● **SHORT EXERCISE A**
In the post on ISTP women, what do Quora users sign up with when they register as members?
● **SHORT EXERCISE B**
Please reproduce the post on ISTP women word for word from "Questions people ask" to "Answer On The ISTP Female On Quora?".
● **SHORT EXERCISE C**
Summarize the post on ISTP women in two sentences.

● **DOCUMENT SEGMENT**
>>

Questions people ask on the ISTP female on Quora?

This blog post will answer the question “what do people answer regarding ISTP females on Quora?” list the characteristics of the ISTP female, give a brief description of Quora and discuss the questions and answers people give about the ISTP female give.

What Questions Do People Answer On The ISTP Female On Quora?

The rationale behind delving into the questions and answers people frequently ask and answer on Quora is to gain an understanding of the real-life experiences and perceptions people have about the ISTP. Quora is an open online forum with an overwhelming number of users providing their opinions and experiences that can be studied to further our understanding of the ISTP female in real-time. Some of the frequently discussed and asked questions include:

1.  What is it like to be an ISTP woman?

2.  Are girls with an ISTP personality datable?

3.  How do non-ISTPs feel about ISTPs?

4.  How do you spot an ISTP?

5.  Are ISTPs narcissists?

6.  Are there any female ISTPs here? If so, what makes you feel good?

7.  What are the strengths and weaknesses of an ISTP? What job belongs to such a person?

What Are The Characteristics Of The ISTP Female?

Unlike most females, the ISTP woman is not emotional and rarely overreacts and has outbursts she is calm and collected and may sometimes come across as cold-hearted.

 The ISTP woman is more inclined to believe the information she receives through their sense of modality. These are Touch, Smell, Sight, Taste, and Hearing. Ideas and theories do not particularly appeal to them because ‘seeing is believing’.

The ISTP lady does not make snap judgments or decisions about people and situations. She uses a rigorous and very analytical decision-making process based on facts and evidence. They tend to be unbiased and objective.

ISTP women are great problem solvers and enjoy challenging situations as they can easily come up with solutions and remedies to problems.

 ISTP females are very realistic and unlike other women, they rarely fantasize and can admit that things are not in their favor. They can therefore easily cope with most situations and have strong mental stamina.

What Is Quora?

Quora is an American question-and-answer website where questions are asked, answered, followed, and edited by Quora users, either factually or in the form of opinions. It is an online forum that allows people to share and learn information by asking all and any type of question and any person can take time to type a response. Users register as members using their Google account information and receive notifications and can access all Quora features.

Questions And Answers On The ISTP Female Discussed On Quora?

Below are some of the most popular questions answered by ISTP women on Quora on the ISTP female. The questions selected here were the most relevant and frequently asked and answered questions about the ISTP female.

The answers were in most cases provided by women who have identified as being the ISTP personality type. Other answers were provided by people who share close relationships with ISTP females.

What Is It Like To Be An ISTP Woman?

<<

● **DATASET EXCERPT**
>>

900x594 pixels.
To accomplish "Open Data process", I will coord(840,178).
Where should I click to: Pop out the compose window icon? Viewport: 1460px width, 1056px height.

<<

● **EXPECTED OUTPUT A**
Their Google account information.

● **EXPECTED OUTPUT B**
Questions people ask on the ISTP female on Quora?

This blog post will answer the question “what do people answer regarding ISTP females on Quora?” list the characteristics of the ISTP female, give a brief description of Quora and discuss the questions and answers people give about the ISTP female give.

What Questions Do People Answer On The ISTP Female On Quora?

● **EXPECTED OUTPUT C**
The post looks at frequently asked questions on Quora about ISTP women, such as what it is like to be one and whether they are datable, with answers mostly from women who identify as ISTP. It describes ISTP women as calm, analytical problem solvers who trust what their senses tell them, and it presents Quora as an American question-and-answer website where users ask, answer, follow, and edit questions.